“Shortly after my daughter was born, Tom Luckey called me to say happy mother’s day, and he said ‘I feel like maybe we need to make a film, what do you think?’ Well, I had been thinking about it too. And I thought, you know, I have a baby and it isn’t going to work, but…okay.” This was the start of the successful cooperation between Laura Longsworth and the Luckey family, the result of which is her incredibly intense film Luckey, now playing at IDFA.
I meet Laura at the Rembrandt Square in a grand café. As we sit down on the cushy red sofas, we start talking about the films we’ve seen this festival. While staying in Amsterdam for a couple of days, she will try to see as many films as she can and meet up with friends in between. Before she started making documentaries, Laura worked as a newspaper reporter, which meant meeting daily deadlines in a pumping adrenaline rush. Despite the fact that she loved this hectic profession (since it gave great satisfaction after a job well done) she now feels intensely lucky to be able to work on long-term projects. In order to secure a steady income, she makes historical documentaries for public television. “But doing Luckey was more fun. It’s my baby.”

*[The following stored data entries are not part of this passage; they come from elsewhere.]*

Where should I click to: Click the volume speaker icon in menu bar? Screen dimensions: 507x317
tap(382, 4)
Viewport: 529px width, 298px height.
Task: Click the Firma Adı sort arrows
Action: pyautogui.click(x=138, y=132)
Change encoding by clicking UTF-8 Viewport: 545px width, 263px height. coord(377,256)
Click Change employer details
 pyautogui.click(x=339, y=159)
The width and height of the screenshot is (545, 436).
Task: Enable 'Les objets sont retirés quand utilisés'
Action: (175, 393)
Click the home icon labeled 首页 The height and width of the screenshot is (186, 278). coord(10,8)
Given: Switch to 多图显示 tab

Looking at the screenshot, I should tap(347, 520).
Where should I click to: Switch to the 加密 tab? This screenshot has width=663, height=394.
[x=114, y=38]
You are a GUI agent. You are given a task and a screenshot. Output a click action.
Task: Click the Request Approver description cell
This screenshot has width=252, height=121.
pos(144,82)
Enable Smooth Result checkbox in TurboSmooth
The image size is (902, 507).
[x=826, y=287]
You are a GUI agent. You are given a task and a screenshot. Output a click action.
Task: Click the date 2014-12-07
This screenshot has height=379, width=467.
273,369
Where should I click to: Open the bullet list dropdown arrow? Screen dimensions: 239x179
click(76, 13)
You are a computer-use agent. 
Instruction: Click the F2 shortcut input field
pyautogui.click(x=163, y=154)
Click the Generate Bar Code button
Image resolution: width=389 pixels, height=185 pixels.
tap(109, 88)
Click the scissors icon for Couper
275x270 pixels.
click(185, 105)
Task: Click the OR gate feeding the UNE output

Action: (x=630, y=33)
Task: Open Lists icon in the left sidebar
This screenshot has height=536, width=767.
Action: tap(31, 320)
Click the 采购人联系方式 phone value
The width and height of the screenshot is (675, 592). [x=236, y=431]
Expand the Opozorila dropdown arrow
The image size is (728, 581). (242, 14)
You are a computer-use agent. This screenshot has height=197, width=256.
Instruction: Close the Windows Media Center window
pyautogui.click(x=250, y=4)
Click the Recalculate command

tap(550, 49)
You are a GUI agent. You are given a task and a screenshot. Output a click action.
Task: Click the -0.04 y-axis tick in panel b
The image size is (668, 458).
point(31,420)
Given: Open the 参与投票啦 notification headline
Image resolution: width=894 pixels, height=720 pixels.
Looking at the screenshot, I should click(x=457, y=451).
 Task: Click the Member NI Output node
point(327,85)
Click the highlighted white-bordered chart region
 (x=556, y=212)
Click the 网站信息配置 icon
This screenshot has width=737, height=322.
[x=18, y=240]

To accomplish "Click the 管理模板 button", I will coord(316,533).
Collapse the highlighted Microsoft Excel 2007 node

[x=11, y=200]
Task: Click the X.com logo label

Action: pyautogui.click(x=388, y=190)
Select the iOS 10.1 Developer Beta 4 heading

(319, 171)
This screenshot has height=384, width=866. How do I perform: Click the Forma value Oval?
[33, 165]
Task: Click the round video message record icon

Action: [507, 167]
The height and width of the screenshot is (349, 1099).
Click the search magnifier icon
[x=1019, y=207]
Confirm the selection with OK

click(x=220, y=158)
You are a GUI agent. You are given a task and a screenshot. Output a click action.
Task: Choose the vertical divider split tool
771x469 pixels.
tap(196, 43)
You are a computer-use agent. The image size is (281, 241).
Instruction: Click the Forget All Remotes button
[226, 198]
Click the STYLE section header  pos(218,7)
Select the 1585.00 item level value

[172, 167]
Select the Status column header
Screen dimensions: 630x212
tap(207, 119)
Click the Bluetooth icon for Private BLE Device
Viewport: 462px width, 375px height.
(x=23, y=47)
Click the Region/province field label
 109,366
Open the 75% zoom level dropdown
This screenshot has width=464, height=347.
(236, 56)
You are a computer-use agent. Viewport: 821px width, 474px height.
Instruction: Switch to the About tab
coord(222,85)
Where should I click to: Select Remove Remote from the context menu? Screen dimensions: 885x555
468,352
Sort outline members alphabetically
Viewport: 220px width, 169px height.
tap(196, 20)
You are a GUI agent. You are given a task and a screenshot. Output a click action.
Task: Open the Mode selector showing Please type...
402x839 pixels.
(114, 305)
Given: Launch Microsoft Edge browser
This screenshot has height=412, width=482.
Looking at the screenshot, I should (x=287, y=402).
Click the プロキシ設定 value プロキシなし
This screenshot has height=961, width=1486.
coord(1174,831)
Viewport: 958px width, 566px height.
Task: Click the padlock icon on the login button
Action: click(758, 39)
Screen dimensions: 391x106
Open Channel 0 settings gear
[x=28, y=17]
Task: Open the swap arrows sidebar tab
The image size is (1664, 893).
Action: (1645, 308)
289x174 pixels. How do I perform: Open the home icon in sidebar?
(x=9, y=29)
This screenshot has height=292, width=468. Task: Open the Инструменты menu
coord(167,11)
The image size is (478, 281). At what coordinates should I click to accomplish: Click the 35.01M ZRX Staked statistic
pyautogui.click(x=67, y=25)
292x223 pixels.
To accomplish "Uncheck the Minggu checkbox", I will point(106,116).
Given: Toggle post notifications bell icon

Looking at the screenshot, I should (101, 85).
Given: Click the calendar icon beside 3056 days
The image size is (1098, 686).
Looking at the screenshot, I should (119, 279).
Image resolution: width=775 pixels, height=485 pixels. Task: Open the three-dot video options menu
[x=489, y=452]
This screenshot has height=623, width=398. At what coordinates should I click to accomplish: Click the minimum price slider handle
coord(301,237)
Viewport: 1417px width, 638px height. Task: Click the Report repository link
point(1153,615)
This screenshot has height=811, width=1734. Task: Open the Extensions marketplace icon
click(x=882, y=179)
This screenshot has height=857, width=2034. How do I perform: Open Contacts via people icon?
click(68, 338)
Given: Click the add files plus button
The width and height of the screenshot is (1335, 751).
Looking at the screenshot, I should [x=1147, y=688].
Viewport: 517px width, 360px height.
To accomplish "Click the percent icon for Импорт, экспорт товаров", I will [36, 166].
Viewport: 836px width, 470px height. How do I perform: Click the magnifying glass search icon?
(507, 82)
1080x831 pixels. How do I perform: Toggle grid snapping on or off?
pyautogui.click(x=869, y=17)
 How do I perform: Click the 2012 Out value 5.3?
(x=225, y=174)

Laura met Tom Luckey, a sculptor of children’s climbers, through her father-in-law, who attended the same architecture school he did. At that point, he was a sixty year-old who used to keep everybody up all night partying. According to Laura, if Tom was in you life you just couldn’t avoid him. Whilst in the middle of designing a huge climber for the Boston Children’s Museum, he had an accident in his house and went from being someone who was intensely lively, to being completely immobilized. For a long time he was on the brink of death and they didn’t know whether he was going make it, but as soon as he started coming back to life he was still very much himself, in a way that said: I don’t care if I can’t move, I’m going to finish my project! Longsworth was drawn to Tom’s unstoppable optimism and wanted to do a film about him. “I think I was a little nervous over talking to him about it, because how do you approach someone who’s had such a terrible accident?” Apparently, Tom himself then took the initiative.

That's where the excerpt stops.